Il suffit d’un bouquet de lavande pour qu’il vous soit parlé, et en un langage d’une étrange densité, de ces libertés essentielles qui sont le charme de ces hautes terres de Provence.

Cueillette de la lavande au Mont Ventoux, [avant 1920] (Arch. dép. Vaucluse 7 FI 152/81)
Le canton de Sault, les montagnes de Lure et de Lagarde, et le Mont Ventoux ont pour point commun d’être des terres propices à la pousse de la lavande. De la famille des labiées, il en existe plusieurs types, la lavande vraie, le lavandin, la lavande papillon, l’aspic, etc. Toutes ces plantes sont appréciées par les agriculteurs de notre région. Si la lavande est autant présente dans nos paysages, c’est parce qu’elle peut survivre à de longues périodes de sécheresse : en effet, elle transpire peu et draine l’eau d’un sol rocailleux. Pour elle, un été pluvieux est un été catastrophique.
Les années 1920 furent saluées comme l’âge d’or de l’exploitation des lavanderaies, ces champs bleus et violets qui s’étendent à perte de vue. À Sault, la qualité de la lavande plaît, et les lavandiculteurs ne tardent pas à s’installer en Vaucluse pour distiller les plantes.
La coupe des fleurs de lavande a généralement lieu entre mi-juillet et mi-août. Dans les fonds d’archives de la commune de Sault, il est possible de consulter des extraits de délibérations du conseil municipal concernant les adjudications de la lavande à l’approche de cette période. La vente aux enchères était l'occasion, pour les distillateurs, les cultivateurs et les maraîchers de s’approvisionner en lavande. Une manière pour la commune de contrôler l’exploitation de la plante. Le maire devait faire connaître au plus tôt les prix et la période de vente, généralement autour de juin.
Une fois collectées, les fleurs étaient souvent transformées en huile essentielle.
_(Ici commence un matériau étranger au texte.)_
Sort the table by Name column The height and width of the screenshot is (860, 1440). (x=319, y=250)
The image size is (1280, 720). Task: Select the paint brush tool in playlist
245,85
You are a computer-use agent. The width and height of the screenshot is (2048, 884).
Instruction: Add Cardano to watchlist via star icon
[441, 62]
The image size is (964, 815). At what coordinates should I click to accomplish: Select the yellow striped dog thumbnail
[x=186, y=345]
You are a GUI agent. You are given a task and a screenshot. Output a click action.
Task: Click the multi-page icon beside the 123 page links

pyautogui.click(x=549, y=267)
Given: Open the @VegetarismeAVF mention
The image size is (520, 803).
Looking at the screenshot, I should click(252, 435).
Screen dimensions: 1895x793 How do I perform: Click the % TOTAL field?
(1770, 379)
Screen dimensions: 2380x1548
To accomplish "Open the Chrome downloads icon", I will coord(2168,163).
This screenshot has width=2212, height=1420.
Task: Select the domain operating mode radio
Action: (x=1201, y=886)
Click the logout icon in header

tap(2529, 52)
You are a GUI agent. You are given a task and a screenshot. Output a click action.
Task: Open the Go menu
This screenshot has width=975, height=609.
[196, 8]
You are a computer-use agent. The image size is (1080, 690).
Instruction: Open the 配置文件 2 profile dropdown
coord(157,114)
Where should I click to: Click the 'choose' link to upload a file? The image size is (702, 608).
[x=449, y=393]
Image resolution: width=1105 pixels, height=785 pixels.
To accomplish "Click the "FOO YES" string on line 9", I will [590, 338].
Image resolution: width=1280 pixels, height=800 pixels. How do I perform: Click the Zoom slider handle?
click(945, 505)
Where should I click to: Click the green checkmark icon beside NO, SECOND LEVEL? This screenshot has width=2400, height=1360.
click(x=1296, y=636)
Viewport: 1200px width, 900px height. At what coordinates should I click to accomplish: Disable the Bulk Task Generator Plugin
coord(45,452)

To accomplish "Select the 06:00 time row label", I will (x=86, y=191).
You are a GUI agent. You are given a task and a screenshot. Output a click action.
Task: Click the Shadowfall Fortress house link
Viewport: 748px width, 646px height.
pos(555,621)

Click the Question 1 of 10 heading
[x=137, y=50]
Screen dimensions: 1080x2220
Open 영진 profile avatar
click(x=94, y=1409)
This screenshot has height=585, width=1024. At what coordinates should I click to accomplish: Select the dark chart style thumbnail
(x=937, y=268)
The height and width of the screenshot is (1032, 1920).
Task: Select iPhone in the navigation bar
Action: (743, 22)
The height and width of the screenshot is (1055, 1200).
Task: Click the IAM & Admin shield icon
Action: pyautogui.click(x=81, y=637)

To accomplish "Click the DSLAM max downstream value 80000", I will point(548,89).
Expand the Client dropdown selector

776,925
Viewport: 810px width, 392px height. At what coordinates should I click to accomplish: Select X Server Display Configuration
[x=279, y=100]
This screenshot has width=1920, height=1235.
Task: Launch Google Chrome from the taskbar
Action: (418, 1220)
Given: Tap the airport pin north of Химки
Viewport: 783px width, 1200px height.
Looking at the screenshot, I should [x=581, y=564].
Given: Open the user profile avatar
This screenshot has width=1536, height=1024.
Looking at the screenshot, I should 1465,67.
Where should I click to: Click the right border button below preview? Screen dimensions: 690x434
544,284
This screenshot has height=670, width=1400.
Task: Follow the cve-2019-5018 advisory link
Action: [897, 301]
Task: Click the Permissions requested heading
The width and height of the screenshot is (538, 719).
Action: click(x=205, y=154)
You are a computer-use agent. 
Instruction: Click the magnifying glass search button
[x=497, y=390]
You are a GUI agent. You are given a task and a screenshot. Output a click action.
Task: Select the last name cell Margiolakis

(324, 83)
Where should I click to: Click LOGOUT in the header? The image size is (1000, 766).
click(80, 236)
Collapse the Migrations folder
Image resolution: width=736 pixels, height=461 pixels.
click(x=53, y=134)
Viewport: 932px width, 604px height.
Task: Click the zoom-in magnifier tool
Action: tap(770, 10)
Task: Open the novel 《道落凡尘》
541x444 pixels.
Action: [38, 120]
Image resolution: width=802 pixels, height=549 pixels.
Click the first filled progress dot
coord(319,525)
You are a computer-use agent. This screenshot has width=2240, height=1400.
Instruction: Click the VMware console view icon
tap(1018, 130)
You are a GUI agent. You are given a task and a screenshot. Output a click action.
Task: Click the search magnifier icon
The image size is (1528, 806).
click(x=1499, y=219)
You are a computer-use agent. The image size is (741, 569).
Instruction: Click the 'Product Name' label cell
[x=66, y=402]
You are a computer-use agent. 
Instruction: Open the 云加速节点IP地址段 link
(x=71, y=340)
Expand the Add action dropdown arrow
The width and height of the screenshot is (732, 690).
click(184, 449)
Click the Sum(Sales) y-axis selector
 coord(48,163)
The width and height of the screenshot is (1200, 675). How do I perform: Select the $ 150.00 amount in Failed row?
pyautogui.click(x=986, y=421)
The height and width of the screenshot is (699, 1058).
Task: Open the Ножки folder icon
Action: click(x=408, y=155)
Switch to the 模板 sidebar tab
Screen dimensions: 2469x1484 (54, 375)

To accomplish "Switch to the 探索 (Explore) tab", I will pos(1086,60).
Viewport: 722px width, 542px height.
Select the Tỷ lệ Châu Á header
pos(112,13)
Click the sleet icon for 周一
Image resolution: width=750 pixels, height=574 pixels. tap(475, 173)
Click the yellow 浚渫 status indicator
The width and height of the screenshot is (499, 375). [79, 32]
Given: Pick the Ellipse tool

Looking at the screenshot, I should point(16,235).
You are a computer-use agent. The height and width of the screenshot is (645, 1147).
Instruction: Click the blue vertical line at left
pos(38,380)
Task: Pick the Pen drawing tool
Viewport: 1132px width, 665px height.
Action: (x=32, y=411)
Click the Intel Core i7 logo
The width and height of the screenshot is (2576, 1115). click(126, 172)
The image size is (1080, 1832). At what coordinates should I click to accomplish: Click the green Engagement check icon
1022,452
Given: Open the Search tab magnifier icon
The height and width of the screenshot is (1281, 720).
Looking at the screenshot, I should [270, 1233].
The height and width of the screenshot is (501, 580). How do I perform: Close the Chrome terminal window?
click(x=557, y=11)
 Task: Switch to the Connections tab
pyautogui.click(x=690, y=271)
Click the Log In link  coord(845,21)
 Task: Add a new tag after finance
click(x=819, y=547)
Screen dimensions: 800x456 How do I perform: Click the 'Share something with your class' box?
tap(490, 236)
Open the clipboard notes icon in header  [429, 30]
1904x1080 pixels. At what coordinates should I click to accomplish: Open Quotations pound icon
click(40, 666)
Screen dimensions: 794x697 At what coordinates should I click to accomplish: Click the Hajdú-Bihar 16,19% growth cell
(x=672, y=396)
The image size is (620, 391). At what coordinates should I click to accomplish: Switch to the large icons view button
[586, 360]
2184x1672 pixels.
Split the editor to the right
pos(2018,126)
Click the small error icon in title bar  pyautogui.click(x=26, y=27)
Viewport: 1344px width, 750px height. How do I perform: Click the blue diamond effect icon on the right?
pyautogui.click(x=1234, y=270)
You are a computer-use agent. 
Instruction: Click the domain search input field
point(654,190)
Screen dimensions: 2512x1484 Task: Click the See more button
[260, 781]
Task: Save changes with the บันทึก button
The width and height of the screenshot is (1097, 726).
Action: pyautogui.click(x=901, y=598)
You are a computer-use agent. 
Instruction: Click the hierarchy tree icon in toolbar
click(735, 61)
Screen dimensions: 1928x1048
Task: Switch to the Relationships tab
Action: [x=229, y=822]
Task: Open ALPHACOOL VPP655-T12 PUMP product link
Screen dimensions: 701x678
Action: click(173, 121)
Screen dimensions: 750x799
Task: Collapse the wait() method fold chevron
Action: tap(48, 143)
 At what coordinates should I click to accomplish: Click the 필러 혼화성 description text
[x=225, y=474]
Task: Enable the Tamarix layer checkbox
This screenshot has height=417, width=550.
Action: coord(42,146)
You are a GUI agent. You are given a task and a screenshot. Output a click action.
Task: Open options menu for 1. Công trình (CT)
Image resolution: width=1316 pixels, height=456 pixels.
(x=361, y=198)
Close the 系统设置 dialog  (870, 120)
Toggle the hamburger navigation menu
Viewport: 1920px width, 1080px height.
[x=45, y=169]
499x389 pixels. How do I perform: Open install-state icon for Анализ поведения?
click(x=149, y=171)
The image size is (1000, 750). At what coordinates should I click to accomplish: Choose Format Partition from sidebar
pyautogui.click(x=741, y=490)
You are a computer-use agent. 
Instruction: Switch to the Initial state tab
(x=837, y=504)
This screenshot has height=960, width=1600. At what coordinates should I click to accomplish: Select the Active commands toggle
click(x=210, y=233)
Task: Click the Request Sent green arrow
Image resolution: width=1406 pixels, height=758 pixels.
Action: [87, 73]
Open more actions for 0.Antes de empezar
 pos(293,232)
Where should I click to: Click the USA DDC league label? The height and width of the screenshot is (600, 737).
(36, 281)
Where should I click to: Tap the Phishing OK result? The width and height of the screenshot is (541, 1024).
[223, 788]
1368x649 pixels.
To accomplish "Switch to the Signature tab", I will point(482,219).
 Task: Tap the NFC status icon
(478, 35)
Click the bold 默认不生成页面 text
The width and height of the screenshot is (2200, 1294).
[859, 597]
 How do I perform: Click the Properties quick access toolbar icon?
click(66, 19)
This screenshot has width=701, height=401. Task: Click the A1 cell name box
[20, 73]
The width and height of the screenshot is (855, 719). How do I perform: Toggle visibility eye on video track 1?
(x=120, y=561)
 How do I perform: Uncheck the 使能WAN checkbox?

Adjudication de fleurs de Lavandes à Sault, 1906 (Arch. dép. Vaucluse E DEPOT ANSOUIS 132)

Plantes sauvages médicinales des tableaux didactiques muraux de l’école primaire des Grands Cléments, 1969
(Arch. dép. Vaucluse 1718 W 19-107)
Les essences odorantes s’accumulent sur toute la plante, mais elles sont particulièrement abondantes dans les fleurs. Elles peuvent être extraites par solvant ou par distillation.
Par extraction au solvant, on obtient d’abord la « concrète de lavande ». Il s’agit d’une matière première naturelle fraîche. La concrète se présente sous la forme d’une pâte. Puis,dans un second temps, on obtient « l’absolue de lavande » grâce à la purification à l’alcool de la concrète.
Par distillation, les fleurs sont d’abord plongées dans l’eau bouillante, et grâce à la vapeur, les cellules contenant l'essence se dilatent et éclatent. Ce qu’elles contiennent est alors entraîné par la vapeur d’eau. Cette vapeur est ensuite refroidie et condensée dans un réfrigérant. Dans un essencier, on peut séparer l’eau de l’huile, car cette dernière est plus légère que l’eau. L’étape de refroidissement demande beaucoup d’eau, et c’est certainement la raison pour laquelle de nombreux distillateurs se sont installés à Sault, le long de la Nesque, ou à Aurel, sur les nappes phréatiques du cours d’eau.
Utilisées sous leurs diverses formes, les fleurs de lavande parfument les huiles, les plats salés et sucrés, les boissons et le paysage provençal.
L’huile présente plusieurs vertus :
• En parfumerie de luxe, elle offre une fragrance envoûtante ;
• En soin, elle possède des propriétés antimicrobiennes et cicatrisantes ;
• Pour la santé, elle aide à dégager les voies respiratoires et à soulager les rhumatismes.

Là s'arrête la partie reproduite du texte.